Task description: Every line with the string "computer" should be copied from the data.

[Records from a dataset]
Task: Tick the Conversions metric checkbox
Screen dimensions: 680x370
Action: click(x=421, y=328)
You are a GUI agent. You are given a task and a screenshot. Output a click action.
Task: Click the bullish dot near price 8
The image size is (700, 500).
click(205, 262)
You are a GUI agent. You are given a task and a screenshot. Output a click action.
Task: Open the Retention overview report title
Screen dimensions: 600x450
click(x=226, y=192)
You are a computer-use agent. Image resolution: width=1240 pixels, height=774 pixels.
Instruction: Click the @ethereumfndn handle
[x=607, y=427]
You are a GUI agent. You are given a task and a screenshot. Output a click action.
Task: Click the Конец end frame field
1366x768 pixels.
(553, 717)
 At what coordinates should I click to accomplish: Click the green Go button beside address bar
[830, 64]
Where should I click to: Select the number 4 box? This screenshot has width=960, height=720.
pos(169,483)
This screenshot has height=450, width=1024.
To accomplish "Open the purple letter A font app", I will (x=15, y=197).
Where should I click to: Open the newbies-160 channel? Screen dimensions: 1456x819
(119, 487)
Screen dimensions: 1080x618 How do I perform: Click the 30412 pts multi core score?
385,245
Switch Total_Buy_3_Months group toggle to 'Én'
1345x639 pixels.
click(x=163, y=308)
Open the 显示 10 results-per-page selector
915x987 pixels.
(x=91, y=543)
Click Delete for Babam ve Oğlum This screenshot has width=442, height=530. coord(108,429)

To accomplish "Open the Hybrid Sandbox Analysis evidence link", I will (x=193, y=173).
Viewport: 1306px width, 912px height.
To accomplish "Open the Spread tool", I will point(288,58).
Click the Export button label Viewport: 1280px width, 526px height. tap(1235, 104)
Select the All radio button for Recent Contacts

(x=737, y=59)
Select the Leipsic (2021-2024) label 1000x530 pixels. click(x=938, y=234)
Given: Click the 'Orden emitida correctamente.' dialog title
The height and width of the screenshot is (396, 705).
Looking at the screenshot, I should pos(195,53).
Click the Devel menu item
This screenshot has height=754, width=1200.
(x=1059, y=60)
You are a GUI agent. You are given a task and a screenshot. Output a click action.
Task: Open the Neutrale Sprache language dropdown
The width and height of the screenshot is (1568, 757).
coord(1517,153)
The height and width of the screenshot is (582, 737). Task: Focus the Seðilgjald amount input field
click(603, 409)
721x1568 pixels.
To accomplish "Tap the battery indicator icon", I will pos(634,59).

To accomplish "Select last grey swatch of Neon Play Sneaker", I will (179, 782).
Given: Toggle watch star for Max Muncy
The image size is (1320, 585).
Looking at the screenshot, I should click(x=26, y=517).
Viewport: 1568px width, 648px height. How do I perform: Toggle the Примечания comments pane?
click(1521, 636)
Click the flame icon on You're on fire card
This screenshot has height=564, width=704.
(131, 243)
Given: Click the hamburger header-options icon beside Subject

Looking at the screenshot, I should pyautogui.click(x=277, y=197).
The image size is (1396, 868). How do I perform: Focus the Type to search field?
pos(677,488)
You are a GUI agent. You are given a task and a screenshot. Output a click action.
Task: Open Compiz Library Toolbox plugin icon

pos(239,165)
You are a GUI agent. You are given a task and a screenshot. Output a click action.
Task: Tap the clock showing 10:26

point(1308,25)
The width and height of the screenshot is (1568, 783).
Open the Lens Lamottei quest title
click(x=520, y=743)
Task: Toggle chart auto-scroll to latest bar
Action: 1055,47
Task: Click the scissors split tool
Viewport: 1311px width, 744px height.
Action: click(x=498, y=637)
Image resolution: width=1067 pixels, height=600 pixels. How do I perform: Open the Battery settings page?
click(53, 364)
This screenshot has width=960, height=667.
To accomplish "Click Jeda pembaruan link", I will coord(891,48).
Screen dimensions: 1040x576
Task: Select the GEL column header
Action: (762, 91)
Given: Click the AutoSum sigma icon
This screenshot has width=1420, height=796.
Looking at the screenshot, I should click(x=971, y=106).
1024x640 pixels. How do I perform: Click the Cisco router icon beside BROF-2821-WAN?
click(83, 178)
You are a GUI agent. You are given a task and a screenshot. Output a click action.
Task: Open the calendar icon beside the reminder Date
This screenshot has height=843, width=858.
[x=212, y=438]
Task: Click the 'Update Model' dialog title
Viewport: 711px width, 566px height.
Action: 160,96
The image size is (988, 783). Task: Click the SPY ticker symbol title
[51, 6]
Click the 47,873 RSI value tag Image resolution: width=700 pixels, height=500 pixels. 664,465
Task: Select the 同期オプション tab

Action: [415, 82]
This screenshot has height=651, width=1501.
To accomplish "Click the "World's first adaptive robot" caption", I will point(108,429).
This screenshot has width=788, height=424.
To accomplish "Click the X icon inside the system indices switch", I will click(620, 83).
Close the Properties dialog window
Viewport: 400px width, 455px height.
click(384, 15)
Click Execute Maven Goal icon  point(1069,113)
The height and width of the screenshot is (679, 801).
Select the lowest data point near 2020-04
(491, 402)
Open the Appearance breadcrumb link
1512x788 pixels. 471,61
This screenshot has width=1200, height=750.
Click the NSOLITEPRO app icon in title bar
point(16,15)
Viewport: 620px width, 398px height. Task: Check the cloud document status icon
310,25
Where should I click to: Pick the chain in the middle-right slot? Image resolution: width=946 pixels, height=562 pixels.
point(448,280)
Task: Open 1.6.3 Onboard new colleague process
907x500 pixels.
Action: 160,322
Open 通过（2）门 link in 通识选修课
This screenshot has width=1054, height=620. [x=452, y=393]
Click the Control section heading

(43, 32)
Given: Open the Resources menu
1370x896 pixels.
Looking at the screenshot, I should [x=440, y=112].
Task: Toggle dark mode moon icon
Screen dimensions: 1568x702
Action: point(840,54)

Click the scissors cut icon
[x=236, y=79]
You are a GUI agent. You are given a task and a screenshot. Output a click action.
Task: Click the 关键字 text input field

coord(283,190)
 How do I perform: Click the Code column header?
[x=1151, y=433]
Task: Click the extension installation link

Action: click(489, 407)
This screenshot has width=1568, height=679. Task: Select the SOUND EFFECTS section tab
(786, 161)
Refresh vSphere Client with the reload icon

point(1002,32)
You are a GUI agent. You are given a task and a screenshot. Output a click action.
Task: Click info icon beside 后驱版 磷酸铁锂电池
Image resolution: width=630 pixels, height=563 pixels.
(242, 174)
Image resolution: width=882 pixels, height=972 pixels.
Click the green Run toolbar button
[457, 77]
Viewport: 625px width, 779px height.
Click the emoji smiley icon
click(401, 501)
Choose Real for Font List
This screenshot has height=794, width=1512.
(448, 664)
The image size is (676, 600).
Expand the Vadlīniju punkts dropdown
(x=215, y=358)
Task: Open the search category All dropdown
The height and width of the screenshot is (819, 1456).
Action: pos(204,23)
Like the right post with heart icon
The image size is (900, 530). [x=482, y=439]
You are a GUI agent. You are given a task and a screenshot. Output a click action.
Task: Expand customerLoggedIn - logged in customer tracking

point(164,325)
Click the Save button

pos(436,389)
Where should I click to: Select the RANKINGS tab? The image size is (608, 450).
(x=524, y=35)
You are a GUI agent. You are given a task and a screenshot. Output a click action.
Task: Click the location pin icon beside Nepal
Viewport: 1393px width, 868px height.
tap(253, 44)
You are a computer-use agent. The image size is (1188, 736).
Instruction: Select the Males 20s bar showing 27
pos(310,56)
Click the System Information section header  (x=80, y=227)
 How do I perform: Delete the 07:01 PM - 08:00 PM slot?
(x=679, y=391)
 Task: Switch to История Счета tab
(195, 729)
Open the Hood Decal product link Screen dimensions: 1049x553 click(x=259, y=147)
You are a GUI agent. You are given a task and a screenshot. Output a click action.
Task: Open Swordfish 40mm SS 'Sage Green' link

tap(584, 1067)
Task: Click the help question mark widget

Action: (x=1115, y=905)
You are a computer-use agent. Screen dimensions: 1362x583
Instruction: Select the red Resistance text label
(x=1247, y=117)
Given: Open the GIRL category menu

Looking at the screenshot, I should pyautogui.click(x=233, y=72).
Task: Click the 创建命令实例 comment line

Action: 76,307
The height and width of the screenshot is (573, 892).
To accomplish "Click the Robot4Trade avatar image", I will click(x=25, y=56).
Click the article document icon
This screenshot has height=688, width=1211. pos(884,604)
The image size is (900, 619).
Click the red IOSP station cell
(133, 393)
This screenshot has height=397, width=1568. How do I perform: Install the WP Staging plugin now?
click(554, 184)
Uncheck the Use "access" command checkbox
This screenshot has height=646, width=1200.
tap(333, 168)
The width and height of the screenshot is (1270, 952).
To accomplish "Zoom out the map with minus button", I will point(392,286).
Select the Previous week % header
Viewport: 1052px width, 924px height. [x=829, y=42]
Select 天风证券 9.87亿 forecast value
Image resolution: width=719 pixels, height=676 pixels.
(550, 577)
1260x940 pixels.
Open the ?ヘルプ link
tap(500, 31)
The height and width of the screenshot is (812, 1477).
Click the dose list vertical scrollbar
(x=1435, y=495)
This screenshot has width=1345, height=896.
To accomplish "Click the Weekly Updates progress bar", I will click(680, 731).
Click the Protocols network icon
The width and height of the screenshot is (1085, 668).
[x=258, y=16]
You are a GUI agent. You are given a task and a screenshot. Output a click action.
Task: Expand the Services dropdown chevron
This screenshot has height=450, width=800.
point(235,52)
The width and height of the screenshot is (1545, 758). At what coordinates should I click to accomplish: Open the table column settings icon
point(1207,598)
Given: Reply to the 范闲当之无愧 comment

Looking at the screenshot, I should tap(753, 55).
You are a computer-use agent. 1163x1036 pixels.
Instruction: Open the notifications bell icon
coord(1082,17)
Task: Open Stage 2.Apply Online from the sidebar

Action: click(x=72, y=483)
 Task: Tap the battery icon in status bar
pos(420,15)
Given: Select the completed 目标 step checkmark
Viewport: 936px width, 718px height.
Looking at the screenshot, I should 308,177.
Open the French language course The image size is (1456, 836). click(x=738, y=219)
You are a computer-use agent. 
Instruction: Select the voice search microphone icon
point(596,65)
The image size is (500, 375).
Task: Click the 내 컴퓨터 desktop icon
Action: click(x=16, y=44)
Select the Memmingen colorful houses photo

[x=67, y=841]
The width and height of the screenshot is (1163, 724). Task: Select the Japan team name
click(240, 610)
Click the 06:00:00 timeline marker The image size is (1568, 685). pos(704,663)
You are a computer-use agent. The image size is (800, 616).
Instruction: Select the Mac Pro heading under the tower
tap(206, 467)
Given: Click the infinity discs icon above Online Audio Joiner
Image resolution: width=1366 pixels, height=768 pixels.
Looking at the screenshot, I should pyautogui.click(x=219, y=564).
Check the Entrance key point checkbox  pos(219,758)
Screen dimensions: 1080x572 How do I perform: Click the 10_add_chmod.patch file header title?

Result of this exercise:
You are a computer-use agent. Image resolution: width=1240 pixels, height=774 pixels.
You are a computer-use agent. The image size is (1188, 736).
You are a computer-use agent. Screen dimensions: 1362x583
You are a computer-use agent. 1163x1036 pixels.
You are a computer-use agent. 
You are a computer-use agent. The image size is (800, 616).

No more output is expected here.